PPE at George Mason prepares students to engage with today's most complex and multifaceted social problems -- climate change, global justice, economic development, institutional racism, globalization -- spanning the traditional concerns of Philosophy, Political Science, and Economics. Mason's PPE program is the first in the Washington DC Area and it fuses our faculty strengths with the uniqued opportunities afforded by the Capital area and our international partnerships.

PPE students at Mason follow a sequence of courses that moves from foundational courses, to advanced, specialized seminars, and culminate in a capstone seminar. In addition to completing a major in a traditional field, PPE students develop advanced interdisciplinary skills. We strongly encourage PPE students to study abroad (JS Mill Scholars Program) and provide a robust array of extra-curricular events to engage students with faculty (the southside group) and distinguished guest lecturers (the Roger Wilkins Lectures).

Why Study PPE?

PPE offers motivated students courses and extra-curricular opportunities that prepare them to effectively analyze, engage, and develop solutions for today's complex social problems:

  • PPE gives students the wide range of skills and perspectives needed to solve complex social problems that have ethical, political, and economic dimensions.
  • PPE's interdisciplianry approach corrects the problem of academic research specialization.
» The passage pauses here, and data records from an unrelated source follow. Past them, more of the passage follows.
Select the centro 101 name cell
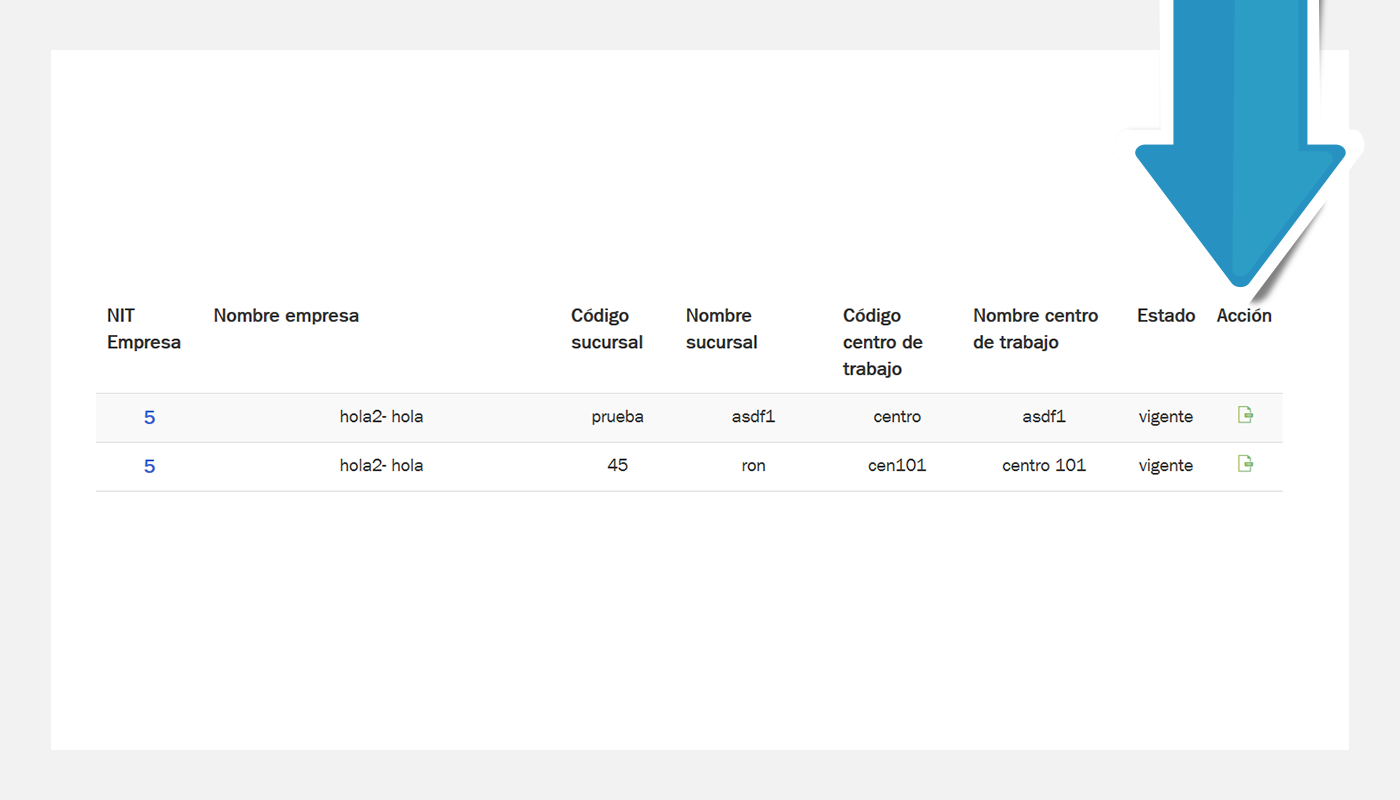This screenshot has height=800, width=1400. click(1044, 466)
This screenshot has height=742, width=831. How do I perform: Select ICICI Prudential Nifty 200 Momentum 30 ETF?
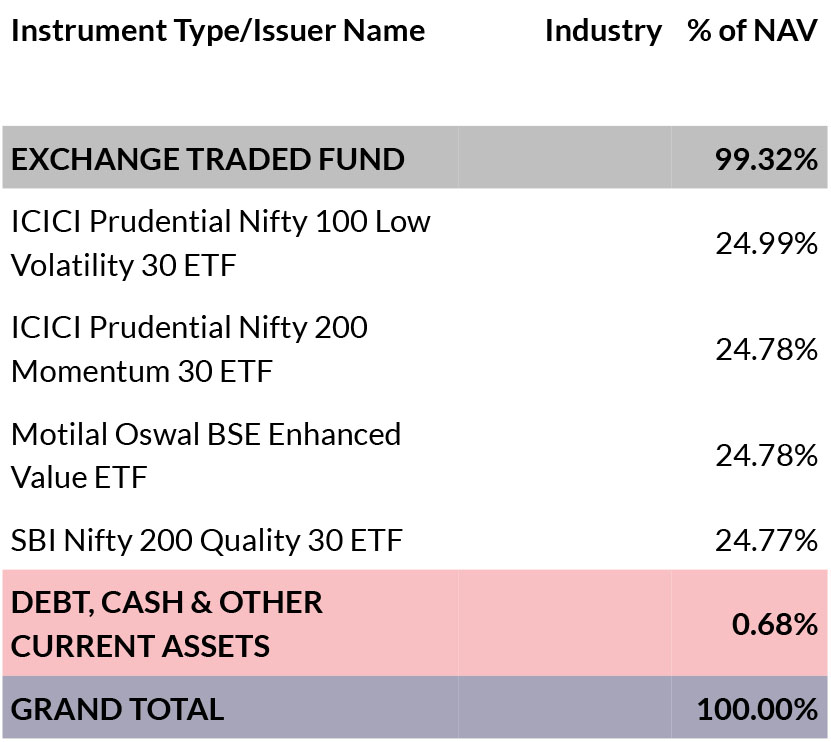point(190,349)
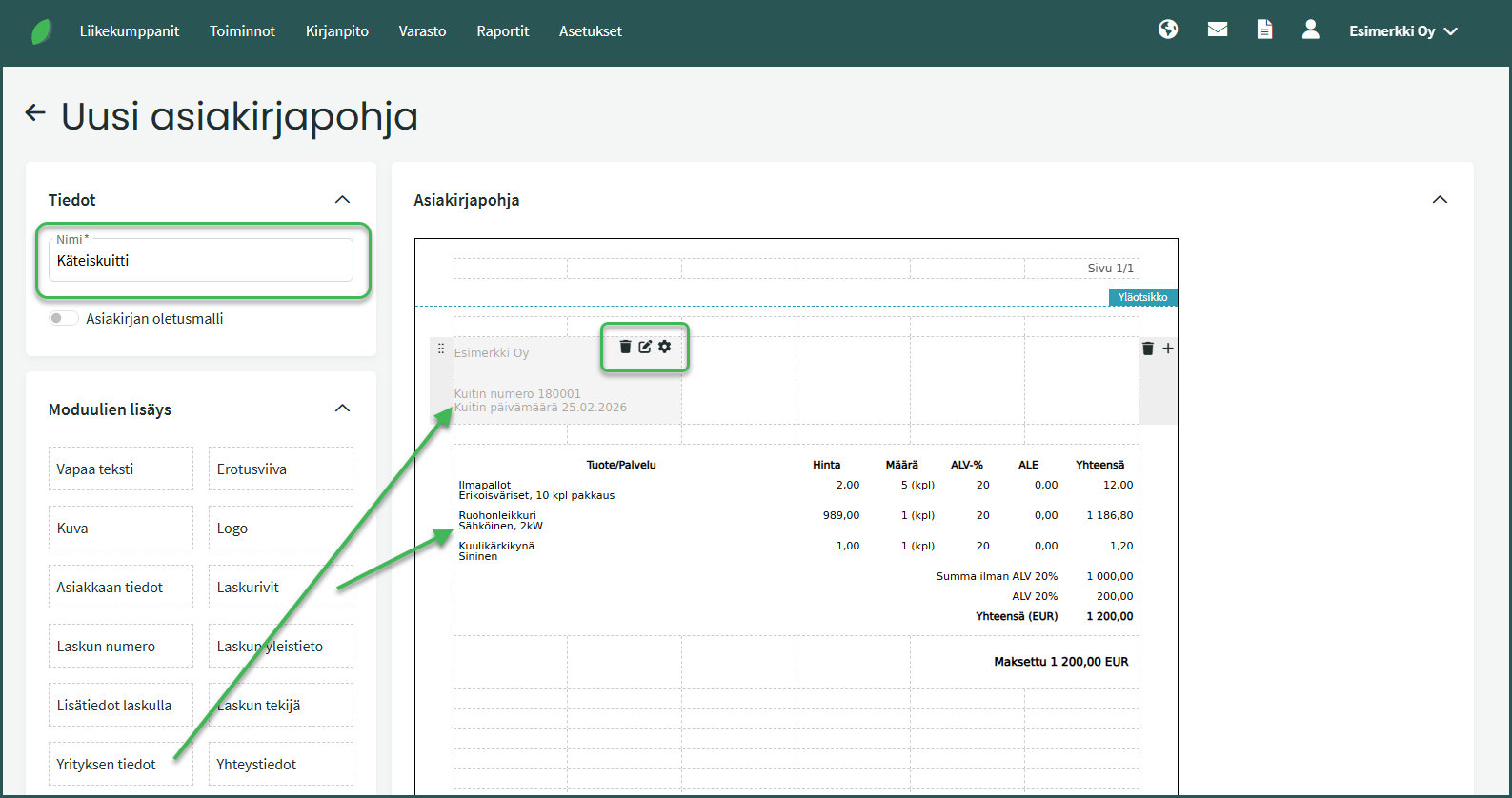This screenshot has height=798, width=1512.
Task: Open the Raportit menu
Action: pyautogui.click(x=502, y=31)
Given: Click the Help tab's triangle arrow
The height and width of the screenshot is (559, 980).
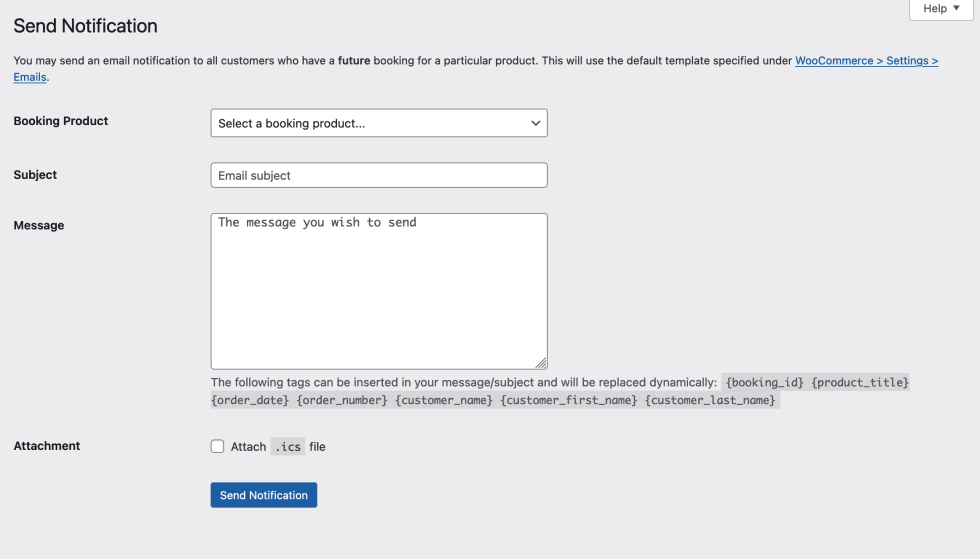Looking at the screenshot, I should pos(957,8).
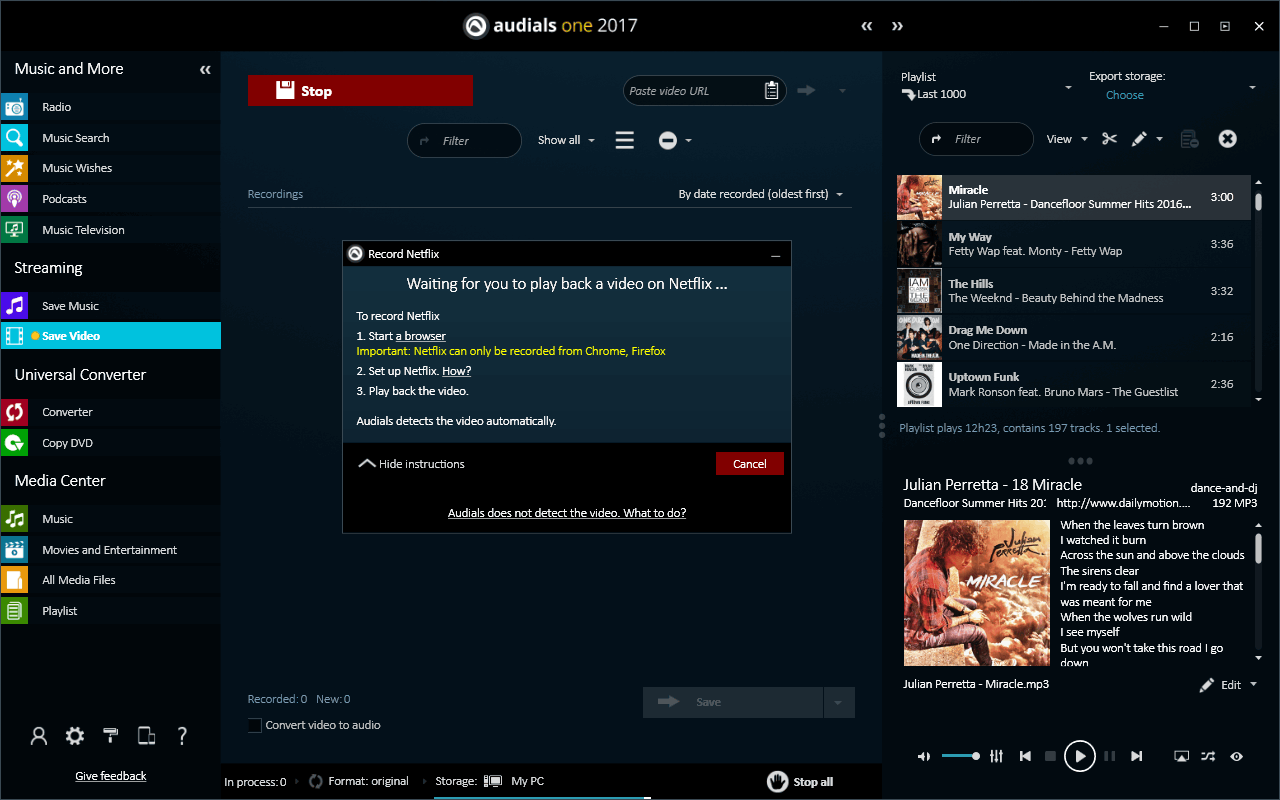Cut the selected track with the scissors tool
This screenshot has height=800, width=1280.
(x=1108, y=139)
While PPE dive deeply into specialized topics (and complete a traditional major), they also learn to present this specialized knowledge to a general audience. Economists speak to Philosophers who speak to Political Scientists.
  • PPE combines many of the best parts of the university to create a rich and vibrant learning community.

What Can I Do with a PPE Concentration?

Because the PPE concentration trains students to attack a wide range of problems using rigorous analytical techniques, it is an excellent basis for those who want to pursue careers in industry, journalism, politics, management, intelligence, marketing, industrial organization, and elsewhere; for those who want to go to law school; and for those who are interested in going to graduate school, whether in philosophy, economics, or political science.

  • If you want a career in industry or public service. For better or worse, the business world moves so fast that much of what you learn today will be obsolete after 5–10 years. What will never become obsolete is the ability to process information, understand what motivates people, adapt to new situations, solve problems, think straight, and communicate effectively. These are all skills that you will hone in the PPE program. Take it from people like the C.E.O. of Delta. When Richard Anderson is hiring, he wants people who use complete sentences, read books, can think about values, communicate well, and are able to solve problems.
  • If you’re going to Law School. In law school and beyond, nothing is more important than being able to take in large amounts of information, assess what’s important, spell out and analyze arguments, and present your conclusions clearly and convincingly, whether orally or in writing. The PPE program will help you develop all these skills. The data back it up: among the twelve largest disciplines, economics majors and philosophy majors are tied for first place in terms of LSAT scores, which play a pivotal role for entrance into law schools.
  • If you’re going to Graduate School. In graduate school and beyond, you’ll be expected to read huge amounts of text, synthesize the important points, and develop and present your own original work. Unsurprisingly, PPE students do very well in graduate school and beyond, including in academic careers. Again, the data reveal that majors in the PPE disciplines consistently score at the top of the rankings on the GRE test, on which admission to graduate school is partly based. And if you’re wondering, the evidence shows that they do spectacularly well on the GMAT too.